▸ **ACTION ITEM**
Retype the listing without any alteration.

####################

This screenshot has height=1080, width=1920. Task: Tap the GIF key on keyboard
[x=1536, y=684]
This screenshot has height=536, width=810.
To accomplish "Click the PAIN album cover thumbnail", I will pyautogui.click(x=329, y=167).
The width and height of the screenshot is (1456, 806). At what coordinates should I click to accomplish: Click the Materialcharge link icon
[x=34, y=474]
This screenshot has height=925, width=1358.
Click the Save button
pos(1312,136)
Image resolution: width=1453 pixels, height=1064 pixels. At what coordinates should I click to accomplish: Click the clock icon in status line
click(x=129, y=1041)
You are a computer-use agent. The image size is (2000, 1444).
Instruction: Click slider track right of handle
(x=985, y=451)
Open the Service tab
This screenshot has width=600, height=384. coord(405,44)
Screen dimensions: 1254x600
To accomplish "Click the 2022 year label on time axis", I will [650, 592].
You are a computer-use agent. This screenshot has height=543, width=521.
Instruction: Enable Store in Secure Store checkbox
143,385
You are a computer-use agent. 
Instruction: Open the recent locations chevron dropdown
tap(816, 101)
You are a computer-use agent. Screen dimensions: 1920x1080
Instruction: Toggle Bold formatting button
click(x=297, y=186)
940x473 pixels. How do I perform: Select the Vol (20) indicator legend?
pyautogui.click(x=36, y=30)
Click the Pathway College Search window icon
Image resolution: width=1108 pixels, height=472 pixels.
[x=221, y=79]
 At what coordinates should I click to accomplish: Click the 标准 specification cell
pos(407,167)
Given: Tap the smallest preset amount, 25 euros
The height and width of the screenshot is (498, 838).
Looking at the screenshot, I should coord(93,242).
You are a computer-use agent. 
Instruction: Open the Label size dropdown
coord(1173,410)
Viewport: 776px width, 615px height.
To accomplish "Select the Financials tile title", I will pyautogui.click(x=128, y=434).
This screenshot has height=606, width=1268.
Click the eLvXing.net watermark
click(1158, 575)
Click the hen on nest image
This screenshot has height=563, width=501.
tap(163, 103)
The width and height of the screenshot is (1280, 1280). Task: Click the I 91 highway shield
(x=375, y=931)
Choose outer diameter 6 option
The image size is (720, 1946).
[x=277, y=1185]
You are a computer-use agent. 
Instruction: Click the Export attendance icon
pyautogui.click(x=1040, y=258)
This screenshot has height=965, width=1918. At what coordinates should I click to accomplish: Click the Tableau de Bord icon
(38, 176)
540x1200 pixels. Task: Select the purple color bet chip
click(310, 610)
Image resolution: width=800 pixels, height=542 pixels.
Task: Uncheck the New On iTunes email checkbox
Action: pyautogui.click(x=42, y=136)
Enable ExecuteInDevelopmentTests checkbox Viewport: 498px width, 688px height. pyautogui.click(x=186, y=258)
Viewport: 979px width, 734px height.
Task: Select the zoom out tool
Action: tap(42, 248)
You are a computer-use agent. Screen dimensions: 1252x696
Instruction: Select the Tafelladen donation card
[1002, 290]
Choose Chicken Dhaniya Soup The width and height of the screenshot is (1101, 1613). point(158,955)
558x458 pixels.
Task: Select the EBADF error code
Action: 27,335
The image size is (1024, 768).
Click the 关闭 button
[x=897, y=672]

####################

▸ **OUTPUT**
This screenshot has height=1080, width=1920. Task: Tap the GIF key on keyboard
[x=1536, y=684]
This screenshot has height=536, width=810.
To accomplish "Click the PAIN album cover thumbnail", I will pyautogui.click(x=329, y=167).
The width and height of the screenshot is (1456, 806). At what coordinates should I click to accomplish: Click the Materialcharge link icon
[x=34, y=474]
This screenshot has height=925, width=1358.
Click the Save button
pos(1312,136)
Image resolution: width=1453 pixels, height=1064 pixels. At what coordinates should I click to accomplish: Click the clock icon in status line
click(x=129, y=1041)
You are a computer-use agent. The image size is (2000, 1444).
Instruction: Click slider track right of handle
(x=985, y=451)
Open the Service tab
This screenshot has width=600, height=384. coord(405,44)
Screen dimensions: 1254x600
To accomplish "Click the 2022 year label on time axis", I will [650, 592].
You are a computer-use agent. This screenshot has height=543, width=521.
Instruction: Enable Store in Secure Store checkbox
143,385
You are a computer-use agent. 
Instruction: Open the recent locations chevron dropdown
tap(816, 101)
You are a computer-use agent. Screen dimensions: 1920x1080
Instruction: Toggle Bold formatting button
click(x=297, y=186)
940x473 pixels. How do I perform: Select the Vol (20) indicator legend?
pyautogui.click(x=36, y=30)
Click the Pathway College Search window icon
Image resolution: width=1108 pixels, height=472 pixels.
[x=221, y=79]
 At what coordinates should I click to accomplish: Click the 标准 specification cell
pos(407,167)
Given: Tap the smallest preset amount, 25 euros
The height and width of the screenshot is (498, 838).
Looking at the screenshot, I should coord(93,242).
You are a computer-use agent. 
Instruction: Open the Label size dropdown
coord(1173,410)
Viewport: 776px width, 615px height.
To accomplish "Select the Financials tile title", I will pyautogui.click(x=128, y=434).
This screenshot has height=606, width=1268.
Click the eLvXing.net watermark
click(1158, 575)
Click the hen on nest image
This screenshot has height=563, width=501.
tap(163, 103)
The width and height of the screenshot is (1280, 1280). Task: Click the I 91 highway shield
(x=375, y=931)
Choose outer diameter 6 option
The image size is (720, 1946).
[x=277, y=1185]
You are a computer-use agent. 
Instruction: Click the Export attendance icon
pyautogui.click(x=1040, y=258)
This screenshot has height=965, width=1918. At what coordinates should I click to accomplish: Click the Tableau de Bord icon
(38, 176)
540x1200 pixels. Task: Select the purple color bet chip
click(310, 610)
Image resolution: width=800 pixels, height=542 pixels.
Task: Uncheck the New On iTunes email checkbox
Action: pyautogui.click(x=42, y=136)
Enable ExecuteInDevelopmentTests checkbox Viewport: 498px width, 688px height. pyautogui.click(x=186, y=258)
Viewport: 979px width, 734px height.
Task: Select the zoom out tool
Action: tap(42, 248)
You are a computer-use agent. Screen dimensions: 1252x696
Instruction: Select the Tafelladen donation card
[1002, 290]
Choose Chicken Dhaniya Soup The width and height of the screenshot is (1101, 1613). point(158,955)
558x458 pixels.
Task: Select the EBADF error code
Action: 27,335
The image size is (1024, 768).
Click the 关闭 button
[x=897, y=672]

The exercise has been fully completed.